Wednesday 7 May 2008

Optimizing, memory allocation and loops

Unlike C compilers such as gcc, ocamlopt doesn't do very much in the way of optimization. Really it compiles the program directly down to machine code pretty much the way you write it.

Accidental memory allocation and loops are a particular challenge. Consider for example:

let n = 100_000
let fib = Array.make n 1 ;;
for i = 2 to n-1 do
let a, b = fib.(i-2), fib.(i-1) in
fib.(i) <- a + b
done
ocamlopt takes the code literally, and let a, b = ... allocates a tuple (a, b) before discarding it. Simply rewriting the problematic statement as:

let a = fib.(i-2) and b = fib.(i-1) in
makes the whole loop run in half the time.

The second problem with this loop is that we have lots of unnecessary references to the array fib. Each time we write fib.(i), the compiler has to emit code to calculate fib + i*sizeof(int), and unlike C, ocamlopt doesn't use code motion to simplify and share the repeated references.

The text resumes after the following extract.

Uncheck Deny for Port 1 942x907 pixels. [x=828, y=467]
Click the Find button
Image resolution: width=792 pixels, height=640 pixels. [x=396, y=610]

We nearly halve the loop time again by accessing the array only once:

let a = ref 1 and b = ref 1 in
for i = 2 to n-1 do
let c = !a + !b in
a := !b; b := c; fib.(i) <- c
done
Overall these two simple optimizations reduce the total running time of this loop more than three-fold.

1 comment:

Jon Harrop said...

I only see 20% performance improvement for the second optimization on this AMD64. Not sure why...